The signal path is DCO1/2 - VCF - VCA plus LFO1/2, classical analog. The DCOs
are almost similar. Range 32', 16', 8' or 4'. Waveform tri, saw, pulse or 
combinations. Tune in semitones, only up, only on octave. Pulsewidth. PW
modulation by velocity. No PW mod by LFO. Now the only difference. DCO1: 
noise, DCO2: detune. Oh, 6 voices.

The VCF has its own ADSR with attack modulation by velocity. Keyboard 
tracking, cutoff, resonance, envelope amount, modulation of env amt  by
vel. One can invert the envelope.
(technical remark: the filters are CEM 3328, Four Pole Low-Pass VCF)

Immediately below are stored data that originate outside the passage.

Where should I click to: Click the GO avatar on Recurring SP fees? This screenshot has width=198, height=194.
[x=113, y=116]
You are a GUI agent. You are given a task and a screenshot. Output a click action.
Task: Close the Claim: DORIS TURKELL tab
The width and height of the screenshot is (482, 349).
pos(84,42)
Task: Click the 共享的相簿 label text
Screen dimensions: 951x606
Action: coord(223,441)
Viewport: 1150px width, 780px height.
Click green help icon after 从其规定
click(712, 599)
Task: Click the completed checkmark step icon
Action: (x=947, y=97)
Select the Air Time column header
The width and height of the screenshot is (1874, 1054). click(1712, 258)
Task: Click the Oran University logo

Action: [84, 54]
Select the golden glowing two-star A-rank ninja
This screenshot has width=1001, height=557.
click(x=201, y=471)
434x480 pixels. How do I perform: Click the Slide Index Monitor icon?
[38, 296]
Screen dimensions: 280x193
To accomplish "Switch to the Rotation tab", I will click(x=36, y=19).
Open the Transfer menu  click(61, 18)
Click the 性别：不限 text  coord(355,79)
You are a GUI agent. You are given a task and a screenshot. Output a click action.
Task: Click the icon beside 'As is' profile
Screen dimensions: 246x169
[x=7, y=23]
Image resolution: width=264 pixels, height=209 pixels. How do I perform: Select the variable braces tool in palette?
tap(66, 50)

The VCA has a ADSR with attack mod by vel, amt mod by vel and total volume.
 
The LFOs have tri, saw and sqr as waveforms, one can mix them. They can 
modulate any combination of DCO1, DCO2, VCF or VCA. Delay, rate, rate mod
by vel (funny isn't it), depth and wheel amt (that's common for both LFOs).
The difference is 1 has saw up, 2 has saw down.

Misc features

MIDI - One can enable/disable pitch bend, mod wheel, rel pedal, prog 
change, omni mode and select the recv chanel.

SPLIT/DOUBLE - Split point, lower trans, lower/upper vol.
With the two seperate outs a glance of multitimbrality.

User interface

What? Press ADDRESS button, type in the two digit parameter number, use
+/- keys to change value. That's the harsh charme of the mid '80s.

The Rear Panel

Memory Protect on/off
Release Pedal in
Midi in/thru
Tape in/out
Lower out
Upper out
Power in 

Sound

Rich, warm, fat ... well ... analog. But a drawback of the DCOs is anoying
CLOCK NOISE in the bass, thats bad. I miss the LFO PWM, OSC SYNC and RING 
MOD. There is a good piano over one octave :-). Another shortcoming of the
digital ADSRs is, imagine a slow high resonance filter sweep by env, you 
expect to hear a DIIAAOOUUWW, but you get DIDIDADADODODUDUW. The fc 
decreases in steps, that can be heard.